Per richiedere un risarcimento del danno subìto per la perdita di una persona cara, occorre provare il: nesso tra causa ed effetto, ovvero che la morte della vittima deve essere sopraggiunta per via dell’incidente; la relazione con la persona deceduta, attraverso la dimostrazione del grado di parentela; la perdita economica causata dal decesso della vittima dell’incidente, come in quei casi in cui chi ha perso la vita nel sinistro si occupava del mantenimento in toto o in parte della famiglia(danno da lucro cessante).
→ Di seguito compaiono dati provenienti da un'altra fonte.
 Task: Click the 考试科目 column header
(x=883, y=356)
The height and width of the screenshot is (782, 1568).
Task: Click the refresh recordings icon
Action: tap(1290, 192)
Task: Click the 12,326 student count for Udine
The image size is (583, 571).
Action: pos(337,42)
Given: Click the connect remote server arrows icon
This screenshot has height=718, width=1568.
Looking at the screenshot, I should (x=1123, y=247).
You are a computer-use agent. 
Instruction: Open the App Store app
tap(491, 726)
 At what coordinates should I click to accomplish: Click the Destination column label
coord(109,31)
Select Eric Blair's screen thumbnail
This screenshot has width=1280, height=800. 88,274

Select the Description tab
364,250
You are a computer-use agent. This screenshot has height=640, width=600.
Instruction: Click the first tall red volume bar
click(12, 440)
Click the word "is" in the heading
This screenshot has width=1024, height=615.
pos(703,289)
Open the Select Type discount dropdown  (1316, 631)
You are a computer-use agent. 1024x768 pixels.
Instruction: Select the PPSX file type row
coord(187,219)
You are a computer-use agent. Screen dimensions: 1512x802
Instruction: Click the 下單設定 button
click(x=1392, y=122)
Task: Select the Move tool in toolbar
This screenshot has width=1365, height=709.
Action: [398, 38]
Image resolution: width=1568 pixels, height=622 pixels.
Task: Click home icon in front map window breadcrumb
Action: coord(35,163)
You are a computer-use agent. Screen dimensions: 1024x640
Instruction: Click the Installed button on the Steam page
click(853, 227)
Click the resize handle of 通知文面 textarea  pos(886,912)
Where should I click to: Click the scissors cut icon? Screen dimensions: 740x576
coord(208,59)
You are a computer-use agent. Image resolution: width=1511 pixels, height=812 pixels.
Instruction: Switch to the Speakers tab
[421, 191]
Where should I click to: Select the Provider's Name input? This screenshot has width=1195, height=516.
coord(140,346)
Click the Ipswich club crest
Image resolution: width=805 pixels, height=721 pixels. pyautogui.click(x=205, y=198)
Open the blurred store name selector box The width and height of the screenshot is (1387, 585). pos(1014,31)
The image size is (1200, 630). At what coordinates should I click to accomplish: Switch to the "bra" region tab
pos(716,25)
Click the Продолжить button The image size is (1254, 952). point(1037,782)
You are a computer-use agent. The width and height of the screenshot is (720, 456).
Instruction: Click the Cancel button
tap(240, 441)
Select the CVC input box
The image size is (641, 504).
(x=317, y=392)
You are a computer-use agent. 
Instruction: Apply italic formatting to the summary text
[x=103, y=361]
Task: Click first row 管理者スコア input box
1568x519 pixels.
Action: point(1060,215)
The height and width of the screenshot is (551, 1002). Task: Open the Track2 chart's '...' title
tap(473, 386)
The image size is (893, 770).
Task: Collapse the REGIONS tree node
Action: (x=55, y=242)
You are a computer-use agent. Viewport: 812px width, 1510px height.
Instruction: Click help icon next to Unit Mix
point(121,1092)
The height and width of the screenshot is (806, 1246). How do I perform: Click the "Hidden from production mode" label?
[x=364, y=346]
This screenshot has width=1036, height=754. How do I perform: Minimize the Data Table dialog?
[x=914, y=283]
Perché è indispensabile farsi assistere da un bravo avvocato

In caso di incidente stradale con morto conviene affidarsi ad un bravo avvocato se si vuole ottenere il giusto risarcimento. Il professionista farà le opportune indagini e raccoglierà tutti gli elementi necessari per far valere il diritto dei richiedenti. È probabile che la compagnia di assicurazione della persona che ha causato l’incidente faccia un’offerta per chiudere prima il caso: sarà l’avvocato a valutare se si tratta di un’offerta accettabile o se conviene respingerla e affrontare la causa in tribunale. In ogni caso, va segnalato che per l’incidente stradale mortale scatta d’ufficio l’accusa per chi l’ha causato di omicidio stradale che si configura come una fattispecie delittuosa autonoma rispetto al reato di omicidio colposo, introdotta dalla legge n. 41 del 23 marzo 2016 al fine di inasprire il trattamento sanzionatorio nei confronti di coloro che, violando le norme sulla circolazione stradale, cagionino per colpa la morte altrui.